School districts have said that the A-F system is vague and stigmatizes public schools.

The Senate and House education chairs have filed bills to reform the A-F system.

The House will next consider House Bill 22.

The House Public Education Committee approved a bill on Tuesday that would scale back the way that the state plans to grade public school performance each year.

The panel unanimously approved House Bill 22 filed by committee Chairman Dan Huberty, R-Houston, which would delay the implementation of the A-F accountability system and cut down the number of categories under which schools are graded.

“We don’t want districts being punished but we want them to have the opportunity to … achieve a better grade,” Huberty said during the committee hearing.

Approved in 2015, the system has garnered backlash from school district officials, who have said the system’s letter grades are vague, put too much emphasis on standardized test scores and are meant to stigmatize public schools.

The system is slated to go into effect in August 2018, but as required by the law, the Texas Education Agency released scores in January, based on test scores and other data measured in the 2015-16 school year. They were supposed to give school officials a taste of what’s to come but they prompted even more criticism.

READ: Texas A-F grades make low-income schools look worse, analysis shows

Under the current accountability system, the state simply states whether school districts and campuses meet requirements or not.

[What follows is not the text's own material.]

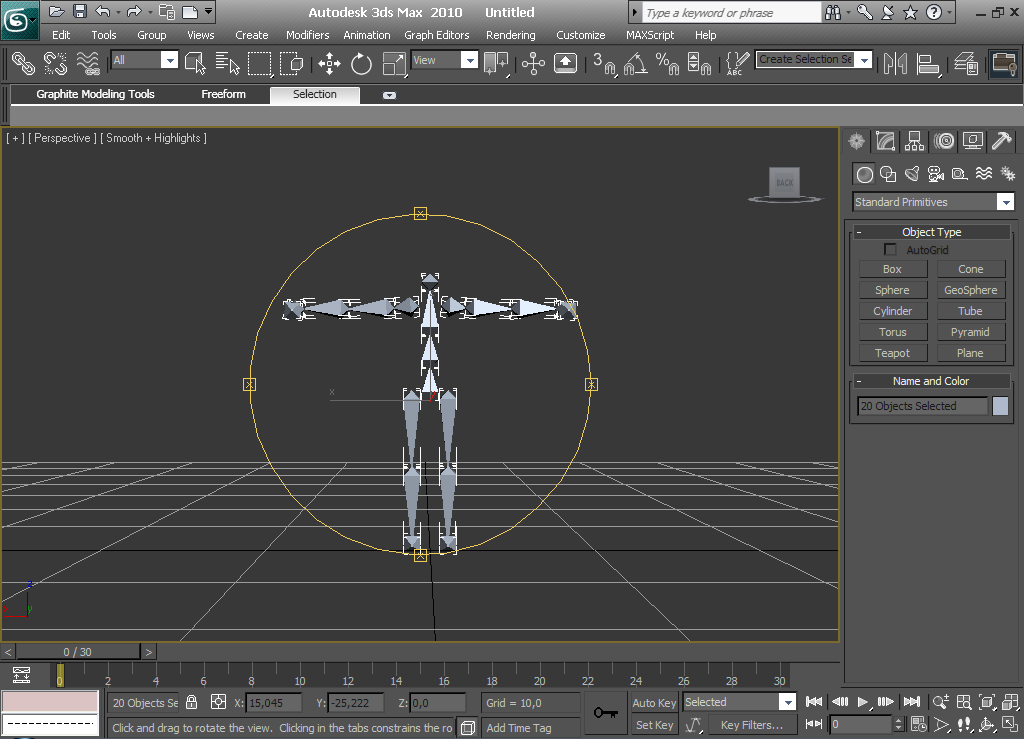The height and width of the screenshot is (739, 1024).
Task: Toggle the selection lock icon
Action: point(192,702)
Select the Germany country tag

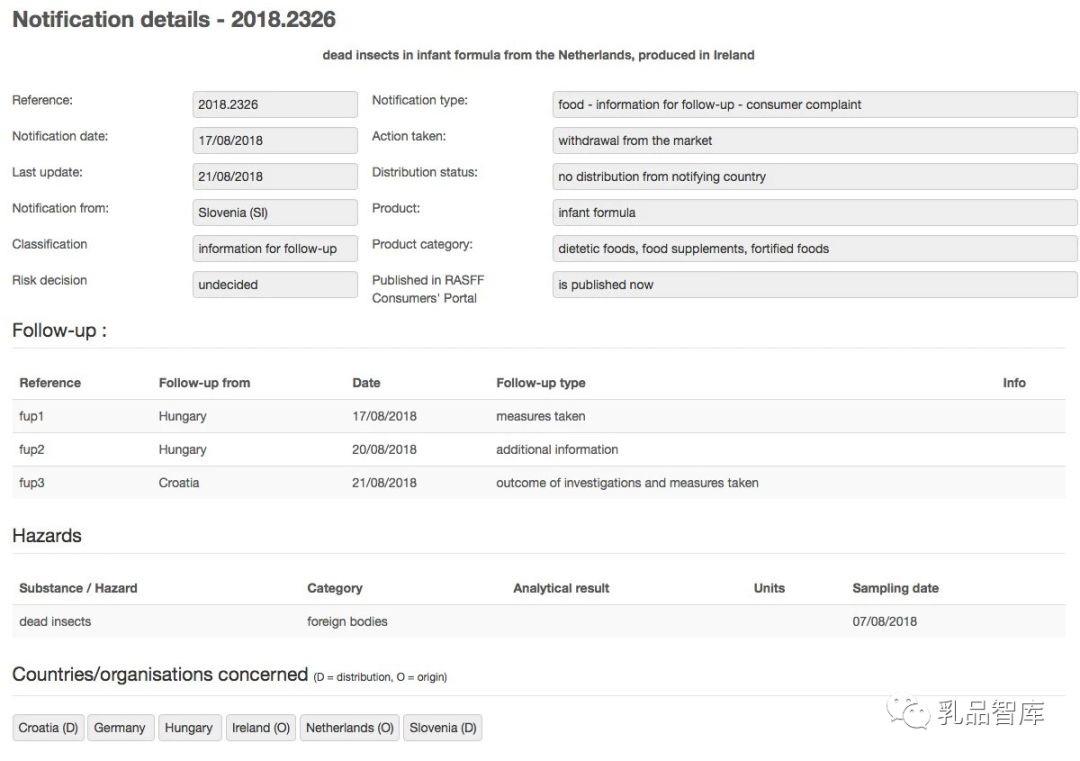click(x=119, y=728)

HB 22, which next goes to the House floor, would delay the implementation of the A-F system by a year and reduce the number of categories for which schools and districts would be graded, including how well they prepare students for college and careers, and how well they reduce the performance gap between low- and high-income students, two areas in which districts and campuses demonstrated lackluster results when preliminary scores were released earlier this year.

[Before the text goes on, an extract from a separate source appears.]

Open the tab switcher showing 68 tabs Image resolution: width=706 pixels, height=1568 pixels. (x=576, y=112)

The bill also would eliminate assigning a single overall letter grade to each school district and campus. Instead, the bill would only give letter grades in each of the three categories.

State Sen. Larry Taylor, R-Friendswood and the Senate education committee chairman, has also proposed Senate Bill 2051, similar to the House bill. With support from both chambers, Huberty said he believes the bill will pass this session.

Over the last two weeks, Huberty has added even more provisions to his bill to reduce any unfair penalties to school districts, including allowing the education commissioner to improve a grade under special circumstances and ensuring that grades factor in the demographics of the district and how that might impact student performance.

“I think this is a good piece of policy that starts us in the right direction to cleaning up accountability as best as we can,” said H.D. Chambers, the superintendent of the Alief school district in Houston. Chambers helped Huberty craft the bill.